BISMARCK — A U.S. Marine Corps veteran from Velva announced Monday, March 21, that he was seeking Democratic-NPL endorsement for a seat on the North Dakota Public Service Commission, making him the top nominee of the party for a statewide position in Bismarck this election cycle. .
Trygve Hammer is running for a four-year term in the PSC seat recently vacated by Republican Brian Kroshus, whom Gov. Doug Burgum appointed late last year to head the state tax office.
In a statement, the former Marine highlighted his years of military service and said North Dakota needs leaders who will work to keep utility costs down “while enriching and protecting our precious landscape”.
The three-member Public Service Commission is responsible for a wide range of energy-related oversight functions, including the regulation of electric and natural gas utility companies, reinstatement status of coal mines and authorization of projects such as wind farms, pipelines and transmission lines.

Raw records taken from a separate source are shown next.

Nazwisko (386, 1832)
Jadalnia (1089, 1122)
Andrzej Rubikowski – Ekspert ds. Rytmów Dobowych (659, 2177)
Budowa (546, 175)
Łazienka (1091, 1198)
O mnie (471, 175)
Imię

Another candidate so far has declared itself for the PSC’s four-year open, incumbent Commissioner Sheri Haugen-Hoffart, a Republican who was tapped by Burgum last month to fill Kroshus’ seat on the of the regulatory committee.
Hammer, an alumnus of Velva High School, enlisted in the US Navy after graduation, working as a nuclear power machinist and going on to study chemistry at the US Naval Academy. He was commissioned as a second lieutenant in the Marine Corps and served two tours in the military branch as a helicopter pilot before resigning from active duty in 2001. Two years later he was deployed to Iraq as a as infantry weapons platoon commander.
An unsuccessful candidate for the State House in 2020, Hammer has held a variety of other jobs, including as an assistant maritime attaché and speechwriter at the United States Embassy in Rome, Italy, as a commercial airline pilot in St. Louis, as a middle and high school science teacher and as a worker on workover rigs in the North Dakota oil fields.
“I believe that right now our state needs dedicated public servants who fight for them, especially in our rural communities,” Hammer said in his campaign announcement. “Our state needs compassionate leaders who will make tactical decisions to improve the lives of North Dakotans and protect the public interest.”
Two PSC seats are up for grabs in the 2022 elections, one for a full six-year term and the other to complete the remainder of Kroshus’ term. Commission President Julie Fedorchak is up for re-election for the six-year opening and currently has no challengers.
Democratic NPL members will gather in Minot later this week for the party convention, where Hammer will seek party endorsement.